Ao fim da tarde, eles retornam para a cidade e enchem as academias, perfeitamente cientes de que os amigos com quem treinam também são seus competidores.
- É como no filme 'O Feitiço do Tempo'. A mesma coisa acontece todos os dias - afirmou J.J. Thomas, americano que ganhou a medalha de bronze em 2002, no Jogos de Salt Lake.
Entretanto, em Wanaka, os dias são interrompidos por passeios a lugares tão incríveis que poderiam ser colocados em um globo de neve. É um espaço de camaradagem, onde os atletas da Noruega e da Rússia, da Espanha e do Japão podem compartilhar as pistas durante a tarde e, com frequência, uma cerveja Speight nos pubs locais durante a noite.
Contudo, esse também é um espaço de competição e muito tensão.
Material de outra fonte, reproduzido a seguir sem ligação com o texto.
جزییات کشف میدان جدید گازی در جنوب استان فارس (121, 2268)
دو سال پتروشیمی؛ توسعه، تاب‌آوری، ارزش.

Afinal de contas, os Jogos Olímpicos de Inverno estão programados para fevereiro e há mais atletas excepcionais no halfpipe do que vagas em Sochi, na Rússia.
Apesar de toda a beleza natural, o halfpipe é claramente a principal atração do local. É lá que a turma do freestyle revela a mentira por trás daquele papo de diversão e audácia. É lá que um quadril virado ou um pé torcido pode embaralhar a cabeça e comprimir a espinha.
Quando o halfpipe fica barulhento, todo mundo sabe que algo terrível aconteceu. Acidentes ocorrem quase todas as manhãs: ombros deslocados, roxos e pontos. Mas as vezes a coisa fica feia.
Certa manhã, com o sol formando uma aura vermelha na montanha e a neve fresca formando o que parecia ser um travesseiro confortável, o halfpipe ficou barulhento. Tudo começou com um grunhido coletivo e um estampido assustador, quando o americano Luke Mitrani despencou 12,2 metros e caiu de costas, como se tivesse sido atirado de um canhão.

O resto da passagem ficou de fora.